The security of Personal Information is a priority and shall be ensured by maintaining physical, electronic, and procedural safeguards that meet applicable laws to protect customer information against loss, misuse, damage and unauthorized access, modifications or disclosures. Employees of the Bank shall be trained in the proper handling of Personal Information. When any third party body corporates are used to provide services on behalf of the Bank, it shall ensure that such body corporates protect the confidentiality of Personal Information they receive in the same manner the Bank protects. The Bank shall continuously review and enhance its security policies and security measures to consistently maintain a high level of security. However, as effective as these measures are, no security system is impenetrable. We cannot guarantee the security of our database, nor can we guarantee that the information the Customer supplies will not be intercepted while being transmitted to us over the internet. The customers accept the inherent security implications of data transmission over the internet and the world wide web cannot always be guaranteed as complete secure. Therefore, customers’ use of the website will be at their own risk.
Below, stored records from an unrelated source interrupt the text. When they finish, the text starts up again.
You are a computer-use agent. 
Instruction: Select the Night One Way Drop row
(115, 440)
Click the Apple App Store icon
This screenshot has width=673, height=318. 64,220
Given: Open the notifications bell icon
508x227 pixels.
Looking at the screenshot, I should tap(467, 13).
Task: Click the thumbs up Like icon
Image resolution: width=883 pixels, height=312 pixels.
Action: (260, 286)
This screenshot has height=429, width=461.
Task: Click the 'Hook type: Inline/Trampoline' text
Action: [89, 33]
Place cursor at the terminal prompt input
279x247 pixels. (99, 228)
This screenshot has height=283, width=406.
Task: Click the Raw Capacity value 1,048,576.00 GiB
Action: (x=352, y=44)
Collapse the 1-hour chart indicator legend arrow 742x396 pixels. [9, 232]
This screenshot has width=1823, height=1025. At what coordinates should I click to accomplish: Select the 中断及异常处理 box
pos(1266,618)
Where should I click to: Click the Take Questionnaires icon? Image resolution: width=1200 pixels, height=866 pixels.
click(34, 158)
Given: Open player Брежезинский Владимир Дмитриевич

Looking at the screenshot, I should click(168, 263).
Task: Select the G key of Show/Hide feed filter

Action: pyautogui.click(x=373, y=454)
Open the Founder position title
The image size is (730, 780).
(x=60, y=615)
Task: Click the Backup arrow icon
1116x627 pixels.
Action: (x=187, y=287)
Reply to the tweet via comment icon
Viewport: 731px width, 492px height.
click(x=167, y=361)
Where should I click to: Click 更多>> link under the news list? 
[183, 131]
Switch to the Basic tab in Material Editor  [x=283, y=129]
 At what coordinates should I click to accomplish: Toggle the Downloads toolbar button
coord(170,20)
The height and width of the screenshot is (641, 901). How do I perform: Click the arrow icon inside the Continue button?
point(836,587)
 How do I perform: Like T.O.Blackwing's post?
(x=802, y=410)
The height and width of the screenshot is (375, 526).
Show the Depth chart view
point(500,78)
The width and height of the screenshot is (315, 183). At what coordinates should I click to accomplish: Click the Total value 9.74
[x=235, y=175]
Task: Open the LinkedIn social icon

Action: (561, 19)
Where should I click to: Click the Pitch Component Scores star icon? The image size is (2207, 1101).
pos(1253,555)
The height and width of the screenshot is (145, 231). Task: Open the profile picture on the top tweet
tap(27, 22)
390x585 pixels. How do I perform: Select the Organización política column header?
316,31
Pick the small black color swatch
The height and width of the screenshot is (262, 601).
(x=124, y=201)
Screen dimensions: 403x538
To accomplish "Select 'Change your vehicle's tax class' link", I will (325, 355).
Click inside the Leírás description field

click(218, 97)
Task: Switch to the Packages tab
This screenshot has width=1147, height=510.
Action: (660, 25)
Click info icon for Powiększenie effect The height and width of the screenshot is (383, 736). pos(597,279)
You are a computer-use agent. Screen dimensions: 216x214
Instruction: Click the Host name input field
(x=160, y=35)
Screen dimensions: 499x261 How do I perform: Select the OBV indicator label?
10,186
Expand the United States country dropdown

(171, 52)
5. Policy Amendment Authority

The Bank shall reserve the right to change or update this Policy , at any time with reasonable notice to customers on Bank’s website so that customers are always aware of the information which is collected, for what purpose Bank uses it, and under what circumstances, if any, Bank may disclose it.

By virtue of this Privacy Policy, the customer assents to collection, use, transfer, disclosure, retention and other processing of her/his Personal Information, including Sensitive Personal Data or Information, as described in this Policy.

6. Force Majeure

Notwithstanding anything contained in this Privacy Policy or elsewhere, the Bank shall not be held responsible for any loss, damage or misuse of your Personal Information, if such loss, damage or misuse is attributable to a Force Majeure Event (as defined below) or any act or omission attributable to the customer or any person claiming on his/her behalf. A "Force Majeure Event" shall mean any event that is beyond our reasonable control and shall include, without limitation, sabotage, fire, flood, explosion, acts of god, civil commotion, strikes or industrial action of any kind, riots, insurrection, war, acts of government, computer hacking, unauthorised access to computer, computer system or computer network, computer crashes, breach of security and encryption (provided beyond our reasonable control), power or electricity failure or unavailability of adequate power or electricity.

7. Miscellaneous

The invalidity or unenforceability of any part of this Privacy Policy shall not prejudice or affect the validity or enforceability of the remainder of this Privacy Policy. This Privacy Policy does not apply to any information other than the information collected by us through any means. This Privacy Policy shall be inapplicable to any unsolicited information you provide us through any means. All unsolicited information shall be deemed to be non-confidential and we shall be free to use and/ or disclose such unsolicited information without any limitations. The rights and remedies available under this Policy may be exercised as often as necessary and are cumulative and not exclusive of rights or remedies provided by law. It may be waived only in writing. Delay in exercising or non-exercise of any such right or remedy does not constitute a waiver of that right or remedy, or any other right or remedy.

8. Governing Laws and Jurisdiction

This Privacy Policy is governed by the laws of India and the courts in Mumbai shall have exclusive jurisdiction over any disputes in relation to the Privacy Policy.